Там же в Индии мне пришлось видеть прокаженных. Это страшное зрелище: потерявшая человеческий облик серая масса, с искаженными чертами лица, с кожей, сплошь покрытой язвами. Они все время в движении, потому что все тело страшно зудит. Это несчастнейшие люди. Так называемая лепра при контакте не передается, и в то же время они заразны. У нас за Сергиевым Посадом, на сотом километре, есть лепрозорий. Мне приходилось там бывать. Можете представить мое состояние! Но врачи меня успокоили: «Ничего страшного. Мы все ходим в белых халатах, моем руки перед едой, и никто из нас не заражается». Проказа всегда считалась нравственным проклятием, это не болезнь тела, но болезнь человека.
Переводчики
Где–нибудь за торжественным обедом на престольном празднике Владыка расссказывал и просто курьезные мелочи:
Сопровождавшие нас переводчики были, конечно, приставлены к нам с «особым заданием». Однако в те времена <300> существовала такая парадоксальная ситуация, что искренность, прямолинейность вызывала уважение даже у самых «опасных» структур.
Вспоминаю Виктора Сергеевича Алексеева. С ним я участвовал во многих поездках, и надо сказать, что у меня о нем самые светлые воспоминания. Он служил на Балтийском флоте, по окончании войны ушел учиться. Это был великолепный образец морского офицера: в нем была прямота, благодаря которой рядом с ним можно было чувствовать себя спокойно и уверенно. Мне кажется, что он и в экуменической среде, в Женеве, пользовался своеобразным уважением и доверием, хотя все, конечно, понимали, какую миссию он выполняет. Одно могу сказать: в нашей нынешней среде людей, по масштабу равных ему, я не вижу. Это и жизненный опыт, и образование, и природный талант, от Бога данный.
Манера общения у него была прямолинейная, была и очень характерная для него способность растворить напряженность атмосферы. Он обладал хорошим «морским» юмором, запросто травил анекдоты и иной раз в самой сложной ситуации разряжал обстановку какой–то своей репликой или рассказом.
Помню, когда мы были в Индии и осматривали Тадж–Махал, нам рассказывали, что такой–то шах, как только женился на своей нежно любимой жене, начал строить этот великолепный мавзолей. Виктор Сергеевич процедил сквозь зубы: «Эх, упустил время!
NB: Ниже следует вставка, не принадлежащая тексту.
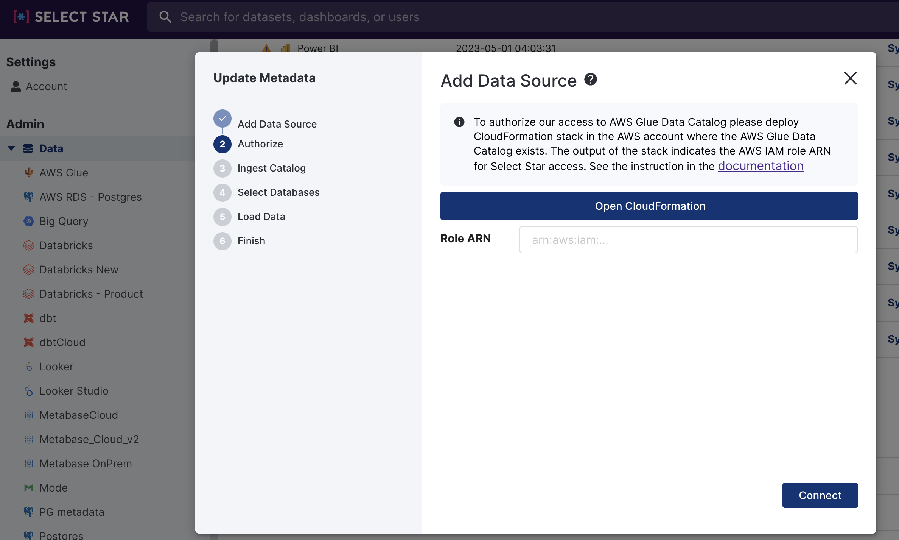The height and width of the screenshot is (540, 899).
Task: Select Databricks New in sidebar
Action: 79,270
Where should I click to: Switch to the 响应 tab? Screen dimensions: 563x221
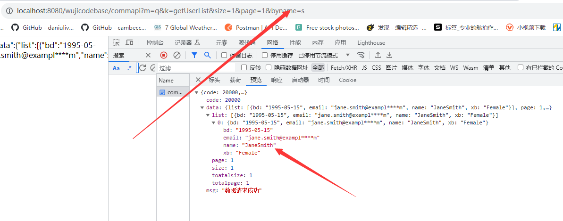[x=277, y=80]
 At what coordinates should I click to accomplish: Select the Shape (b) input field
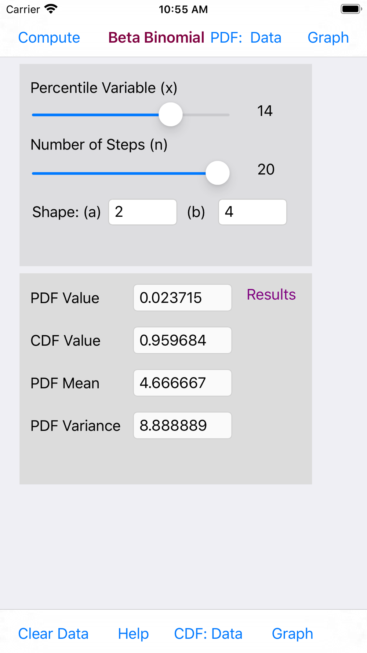[252, 212]
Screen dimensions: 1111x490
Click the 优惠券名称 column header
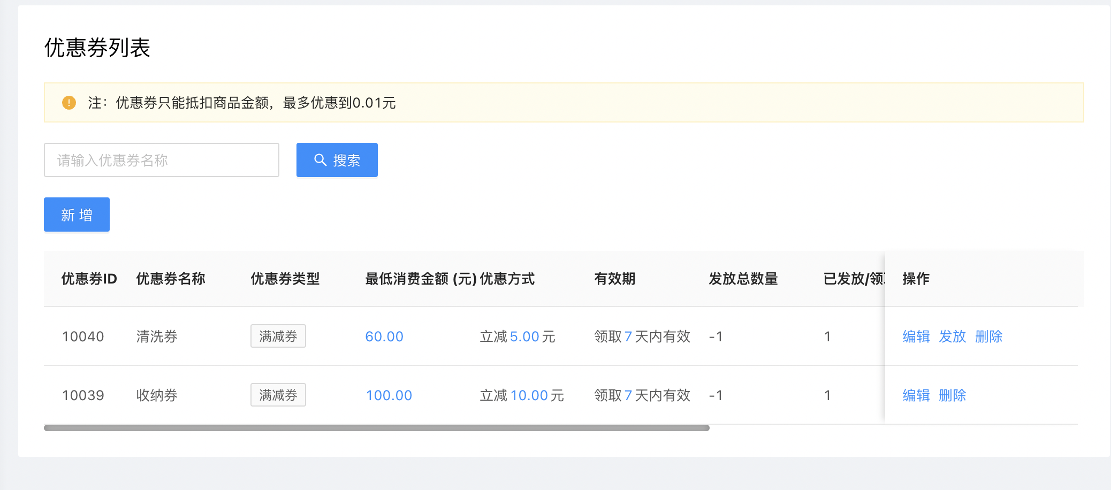click(171, 279)
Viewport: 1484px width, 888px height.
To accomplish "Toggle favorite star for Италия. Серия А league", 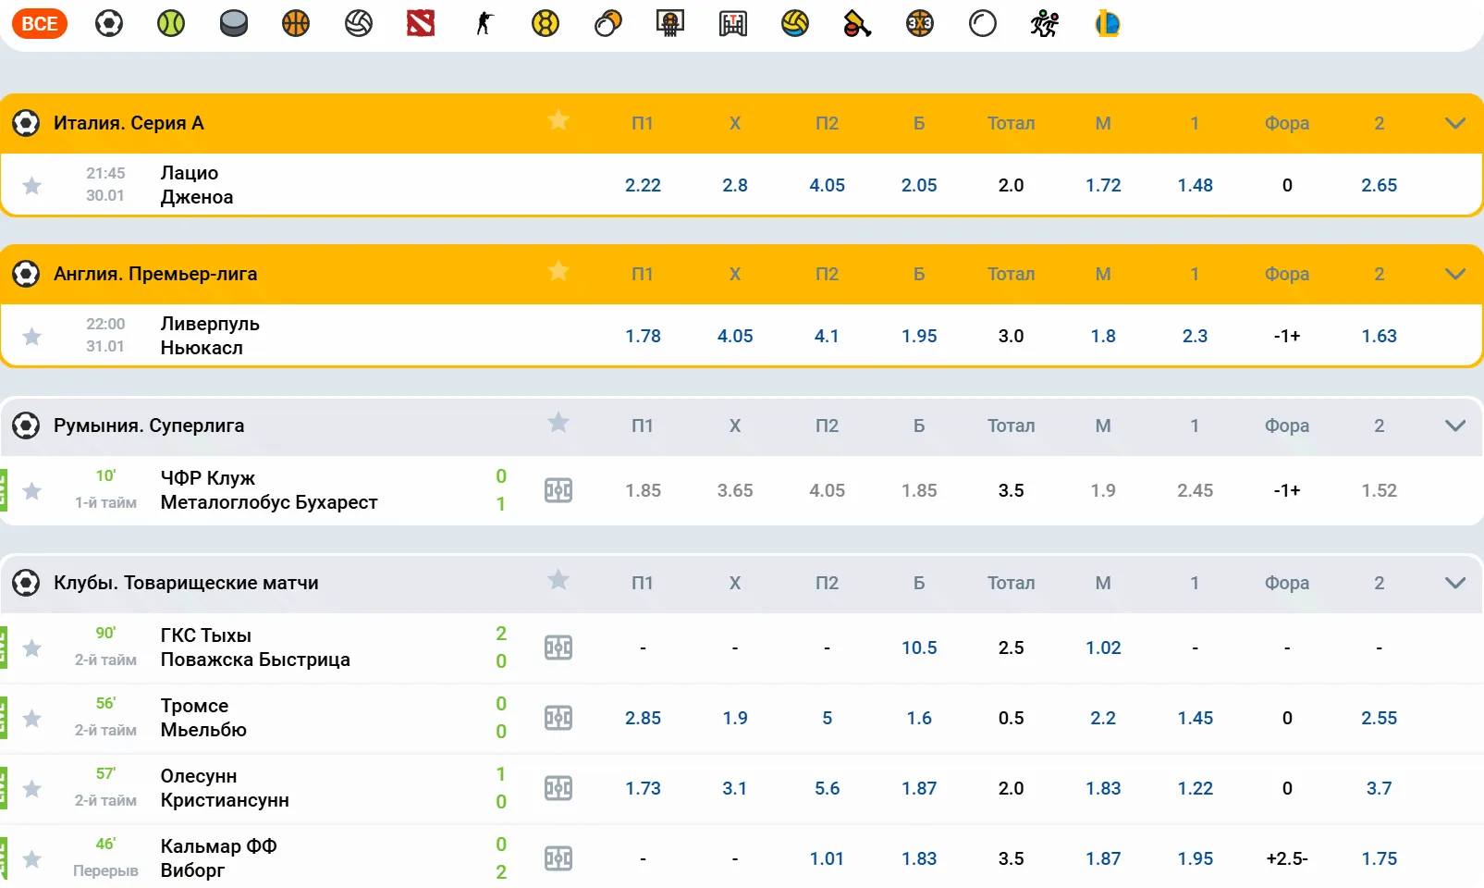I will (x=558, y=121).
Ну, ничего: как только вернусь, сразу начну копать жене могилу!»
Был еще один очень влиятельный человек, из комсостава Первой конной армии, Иван Васильевич. С Виктором Сергеевичем они были на ножах, и каждый раз старались профессионально друг другу «подсолить». Как–то я привел в пример один эпизод, литературный, что Дюма, путешествуя по России, писал записки, в которых есть такая фраза: «У русских был царь Иван IV, очень жестокий, за что русские прозвали его «Васильевичем»». Я произнес эту фразу, все посмеялись. Тут мимо идет Иван Васильевич. Виктор Сергеевич окликает его и говорит: «Иван Васильевич! А вот <301> владыка Питирим говорит, что у Золя есть такая фраза: у русских был царь Иван IV. Он был такой же злой и противный, как вы, за что его тоже назвали Васильевичем». Такие эскапады у него были постоянными: нет, нет, да что–нибудь такое отмочит.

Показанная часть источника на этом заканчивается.